Революция – высокое бродильное начало для всего мира. Она превращает обычное в новое. Сперва к революции в искусстве относятся как к любопытной новости, как к курьезу, думают, что революция произошла где-то далеко, а здесь все благополучно, здесь проживут и так. Но потом оказывается, и чем дальше – тем явственней, что над всем миром одно небо и климаты мира связаны. Поговорим о климатах.
Слово «климат» по-гречески обозначает склонение, и первое значение этого слова – угол, под которым обычно падают на землю солнечные лучи. Поэтому слово «климат» склоняется к слову «климакс», то есть увядание, уход под гору.
Запад боялся климата революции, потому что гордился старостью.
Оставим каламбуры.
То, что увидал Эйзенштейн, уже предугадал Федор Достоевский в «Зимних заметках о летних впечатлениях». В «Заметках», написанных в 1862 году, Достоевский был грустно и разочарованно влюблен в Запад.
Сергей Михайлович поехал в Париж; увидел голубую, тогда еще не очень загрязненную Сену; над ней по-прежнему стояли с удочками спокойные рыболовы.
На набережной, за мостом, принадлежащим Латинскому кварталу, по-прежнему торговали букинисты.
В Латинском квартале по-прежнему шумела, восхищалась и по-новому негодовала молодежь.
По-прежнему при университетских беспорядках студенты снимали доски с трамваев – на досках было написано, куда и через какие улицы идет трамвай. Досками удобно драться во время студенческих волнений.
Это были еще старые времена, времена без слезоточивых газов, без прямой стрельбы на улицах.
Старый мир еще не ожесточился от страха.
Сергей Михайлович выступил в Сорбонне. Это старый университет, столь знаменитый, столько знающий; столько раз старевший и вновь молодевший.

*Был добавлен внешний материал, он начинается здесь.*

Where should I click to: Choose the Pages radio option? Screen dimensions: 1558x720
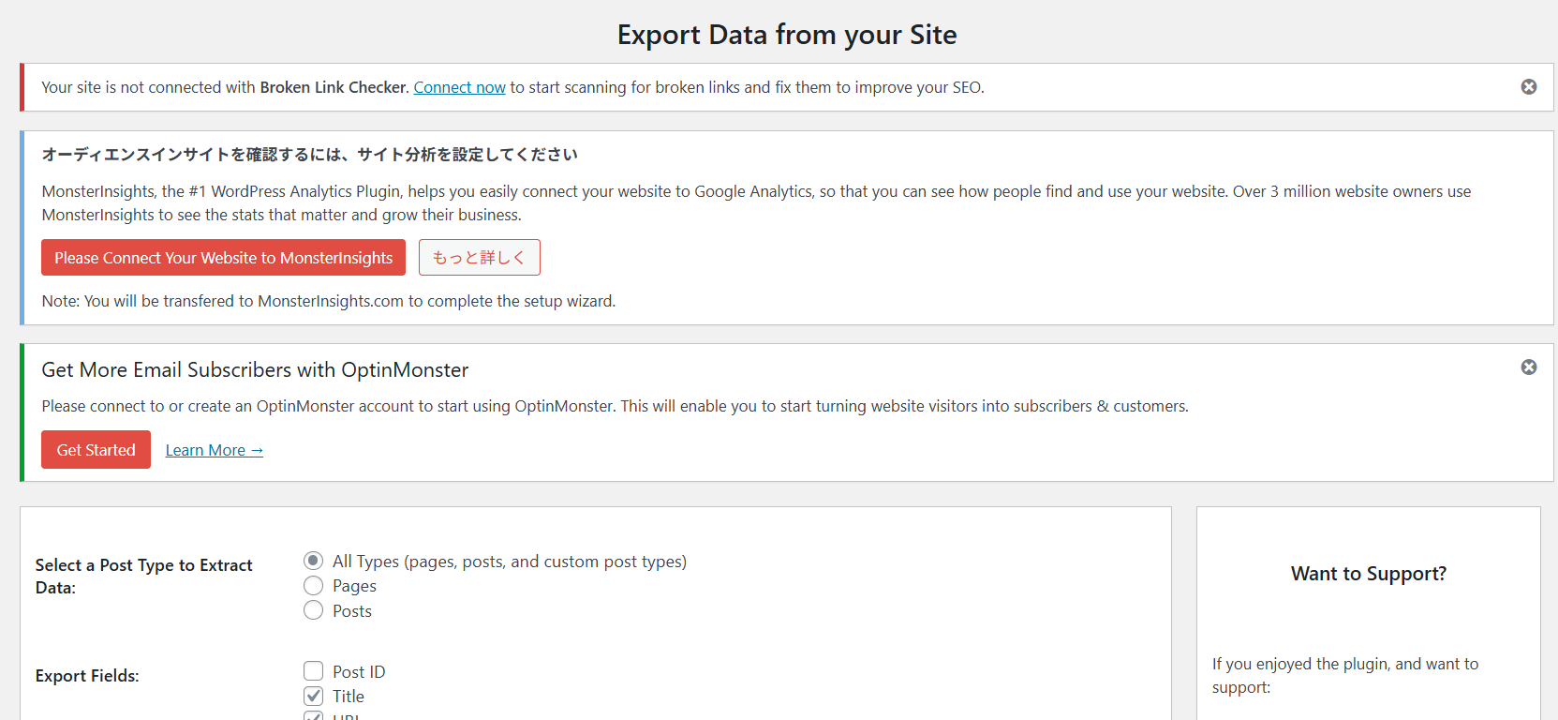click(x=314, y=586)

Париж преодолевает возраст.
В нем здания XVII века стоят рядом с домами XVIII века и нашего века.
Париж умеет не уничтожать дома и нравы, он включает и монтирует в себя новое в истории. Он уже вкомпоновывал в себя автомобили, они тогда шли еще не стадами, но уже вереницами, поднимаясь к Триумфальной арке.
Под Триумфальной аркой трепетал уже жгучий – Вечный огонь над могилой Неизвестного солдата. Чернели от парижской копоти барельефы, изображавшие великую революцию. По-прежнему играли дети в Люксембургском саду, по-прежнему торговали мясом и рыбой ночью в Центральном рынке и ели там утром очень вкусный, но дорогой луковый суп. Сохранилась вывеска трактира под запоминающимся названием «Курящая собака».
Сорбонна шумела. Она считала себя свободной. Еще молодежь не отреклась от промотавших старую демократию отцов; горел первый огонь над могилой Неизвестного солдата. Не знали, что на полях войны легли только еще первые миллионы погибших в бессмысленных, непонятных сражениях.